Senin, 14 Oktober 2019


Bocah Diduga Jadi Korban Pencabulan

Editor:

elgiants

    |     Pembaca: 26
Bocah Diduga Jadi Korban Pencabulan

DIAMANKAN - Seorang pria yang diamankan lantaran diduga sebagai pelaku pencabulan anak di bawah umur. Terduga pelaku diamankan di rumahnya, Sabtu (5/10) lalu. IST

SINGKAWANG, SP - Polres Singkawang mengamankan seorang pria berinisial LA alias AH (19), lantaran diduga melakukan tindak pidana pencabulan terhadap anak di bawah umur berinisial CJB (6) di rumah nenek korban di Kelurahan Sedau, Kecamatan Singkawang Selatan, sekitar bulan September 2019 lalu.

 

"LA alias AH berhasil kita amankan pada Sabtu (5/10) di rumahnya yang beralamat di Kelurahan Sedau, Kecamatan Singkawang Selatan," kata Kasat Reskrim Polres Singkawang, AKP Tri Prasetio, Senin (7/10).

 

Menurut pengakuan orang tua korban, kejadian pencabulan itu terjadi sekitar bulan September 2019 sekitar pukul 13.00 WIB.

 

Namun, kejadian itu baru diketahui orang tua korban, Rabu (2/10). Korban memberitahukan kepada orang tuanya bahwa korban mengompol. Dan malamnya korban mengompol lagi.

 

Atas kejadian yang dialami korban, orang tua korban merasa curiga karena korban sebelumnya tidak pernah mengompol.

 

"Kemudian orang tua korban mengecek kemaluan korban dan mendapati ada cairan yang keluar dan mengeluarkan bau tidak sedap," ujarnya.

 

Kemudian, orang tua korban membawa korban ke dokter untuk mengecek. Hasil pemeriksaan dokter, bahwa bibir kemaluan korban terdapat infeksi jamur.

 

Setelah itu, orang tua korban menanyakan kepada korban siapa yang mengganggu kemaluannya.

 

"Dijawab korban yang mengganggu kemaluannya adalah Sdr AH," ungkapnya.

 

Mendapat penjelasan dari korban, akhirnya orang tua korban melaporkan hal tersebut ke Mapolres Singkawang.

 

Sehingga, berdasarkan laporan polisi dari masyarakat tentang dugaan tindak pidana pencabulan anak di bawah umur, petugas kepolisian melakukan penyelidikan dan memeriksa saksi-saksi yang mengetahui kejadian tersebut.

 

"Kita juga melakukan visum serta berkoordinasi dengan dokter yang menangani korban," jelasnya.

 

Dan menemukan pelaku di Kelurahan Sedau, Kecamatan Singkawang Selatan.
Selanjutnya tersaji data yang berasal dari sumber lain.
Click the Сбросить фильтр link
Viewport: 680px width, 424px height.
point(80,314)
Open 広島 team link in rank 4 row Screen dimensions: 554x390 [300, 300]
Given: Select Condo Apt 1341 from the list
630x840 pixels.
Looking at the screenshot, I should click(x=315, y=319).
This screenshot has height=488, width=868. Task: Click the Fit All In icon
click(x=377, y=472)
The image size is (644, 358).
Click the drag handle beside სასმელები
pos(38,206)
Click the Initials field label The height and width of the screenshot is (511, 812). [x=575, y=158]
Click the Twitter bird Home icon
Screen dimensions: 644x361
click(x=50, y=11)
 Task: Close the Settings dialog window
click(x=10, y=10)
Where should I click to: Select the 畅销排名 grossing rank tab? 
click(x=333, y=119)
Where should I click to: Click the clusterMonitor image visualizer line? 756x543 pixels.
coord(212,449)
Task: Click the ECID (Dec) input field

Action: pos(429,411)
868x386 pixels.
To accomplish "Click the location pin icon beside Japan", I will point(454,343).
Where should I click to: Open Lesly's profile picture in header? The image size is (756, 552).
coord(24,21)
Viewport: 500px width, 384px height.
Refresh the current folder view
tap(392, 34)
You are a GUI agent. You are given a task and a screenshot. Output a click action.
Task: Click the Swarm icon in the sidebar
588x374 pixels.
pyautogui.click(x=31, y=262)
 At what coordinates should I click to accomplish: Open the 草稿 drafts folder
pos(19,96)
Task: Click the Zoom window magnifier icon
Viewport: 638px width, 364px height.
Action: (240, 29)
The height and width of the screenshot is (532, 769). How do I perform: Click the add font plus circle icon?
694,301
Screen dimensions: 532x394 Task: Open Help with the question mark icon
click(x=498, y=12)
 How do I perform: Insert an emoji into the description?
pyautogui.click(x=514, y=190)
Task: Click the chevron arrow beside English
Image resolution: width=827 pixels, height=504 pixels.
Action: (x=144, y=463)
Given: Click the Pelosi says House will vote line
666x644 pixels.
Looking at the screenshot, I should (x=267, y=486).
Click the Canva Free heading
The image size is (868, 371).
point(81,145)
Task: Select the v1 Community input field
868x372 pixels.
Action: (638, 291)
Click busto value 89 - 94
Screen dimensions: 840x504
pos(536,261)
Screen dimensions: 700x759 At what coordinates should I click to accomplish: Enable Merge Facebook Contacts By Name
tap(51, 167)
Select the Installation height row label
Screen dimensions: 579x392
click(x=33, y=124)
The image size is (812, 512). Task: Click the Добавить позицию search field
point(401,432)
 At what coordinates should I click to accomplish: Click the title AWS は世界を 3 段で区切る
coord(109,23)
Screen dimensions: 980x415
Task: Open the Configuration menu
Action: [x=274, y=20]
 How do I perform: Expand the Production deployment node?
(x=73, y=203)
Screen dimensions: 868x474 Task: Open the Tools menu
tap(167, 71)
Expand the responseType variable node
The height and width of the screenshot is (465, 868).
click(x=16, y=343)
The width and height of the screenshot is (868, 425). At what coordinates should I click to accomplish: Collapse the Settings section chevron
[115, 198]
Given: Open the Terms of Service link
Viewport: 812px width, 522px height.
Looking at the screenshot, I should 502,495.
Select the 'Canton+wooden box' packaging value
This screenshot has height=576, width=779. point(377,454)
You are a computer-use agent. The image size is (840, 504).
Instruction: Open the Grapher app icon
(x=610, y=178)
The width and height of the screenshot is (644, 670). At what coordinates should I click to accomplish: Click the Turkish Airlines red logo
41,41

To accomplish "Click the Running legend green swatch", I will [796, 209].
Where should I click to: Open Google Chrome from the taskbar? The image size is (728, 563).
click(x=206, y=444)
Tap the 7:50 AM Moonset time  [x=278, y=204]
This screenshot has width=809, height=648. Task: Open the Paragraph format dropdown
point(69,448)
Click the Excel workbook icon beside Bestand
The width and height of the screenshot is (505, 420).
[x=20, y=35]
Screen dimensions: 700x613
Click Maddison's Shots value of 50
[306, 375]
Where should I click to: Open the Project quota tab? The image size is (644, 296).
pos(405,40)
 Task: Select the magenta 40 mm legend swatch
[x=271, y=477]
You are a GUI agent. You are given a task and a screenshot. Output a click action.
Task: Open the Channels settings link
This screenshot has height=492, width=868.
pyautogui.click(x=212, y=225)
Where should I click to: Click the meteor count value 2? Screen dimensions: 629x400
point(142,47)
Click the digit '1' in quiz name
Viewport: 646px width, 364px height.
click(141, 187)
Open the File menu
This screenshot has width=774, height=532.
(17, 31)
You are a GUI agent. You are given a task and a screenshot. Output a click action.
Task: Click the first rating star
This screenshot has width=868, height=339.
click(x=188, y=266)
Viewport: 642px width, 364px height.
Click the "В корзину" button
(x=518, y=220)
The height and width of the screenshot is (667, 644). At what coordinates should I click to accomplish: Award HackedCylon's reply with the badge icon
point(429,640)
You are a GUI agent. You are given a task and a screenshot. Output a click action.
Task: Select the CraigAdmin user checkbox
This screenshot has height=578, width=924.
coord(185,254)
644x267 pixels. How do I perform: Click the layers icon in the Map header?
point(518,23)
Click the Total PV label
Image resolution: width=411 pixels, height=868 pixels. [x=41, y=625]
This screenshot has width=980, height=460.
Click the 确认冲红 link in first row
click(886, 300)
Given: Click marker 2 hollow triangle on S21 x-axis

Selanjutnya, pelaku dibawa ke Mapolres Singkawang guna menjalani pemeriksaan lebih lanjut.

 

Atas perbuatannya, pelaku akan dikenakan Pasal 82 UU Nomor 23 Tahun 2003 tentang perlindungan anak dengan ancaman penjara maksimal 15 tahun.

 

Dalam kesempatan itu, dia juga mengimbau kepada seluruh orang tua agar mengawasi penggunaan media sosial seperti handphone yang dimainkan oleh anak-anaknya.

 

"Karena kejadian ini diawali dengan menonton video pornografi di handphone," katanya.

 

Terpisah, Wakil Ketua DPRD Singkawang sementara, Sumberanto Tjitra mengatakan, kejadian pencabulan anak di bawah umur sangat memprihatinkan, karena dari data statistik angkanya cukup besar.

 

"Mungkin menempati tiga besar dari tindakan kriminal yang terjadi di Kota Singkawang," katanya.

 

Khusus yang berkaitan dengan kejadian tindakan pelecehan seksualitas anak di bawah umur, memang harus menjadi perhatian bersama.

 

Dengan leluasanya dalam mengakses informasi melalui media sosial, diketahui banyak sekali konten maupun video (pornografi) yang sebenarnya tidak layak dikonsumsi anak-anak. Akan tetapi beredar dengan bebasnya.

 

"Untuk itu, peran serta semua pihak, terutama keluarga dan pihak sekolah harus banyak mengawasi kegiatan anak-anak dalam menggunakan handphone yang sangat rawan dalam mengakses konten-konten ataupun video porno yang membahayakan bagi perkembangan dan pertumbuhan anak-anak," ujarnya.

 

Di samping itu, Pemerintah melalui Dinas Pendidikan juga harus banyak memberikan pembinaan kepada semua sekolah tentang bahaya penggunaan medsos yang tidak terkontrol. (rud/lha)

 

Hanya Sekali

 

Pelaku LA alias AH mengaku, kejadian itu dilakukannya hanya sekali.

 

"Pencabulan itu dilakukan di rumah nenek korban di Kelurahan Sedau," katanya.

 

Dirinya menyuruh korban untuk melihat video porno dalam hanphone.

 

"Korban pun menonton video tersebut yang berbau porno,” ujarnya.

 

Setelah itu, pelaku pun melancarkan aksinya melakukan hal tak senonoh kepada korban.

 

"Saya menyesal," ungkapnya, seraya menundukkan kepala. (rud/lha)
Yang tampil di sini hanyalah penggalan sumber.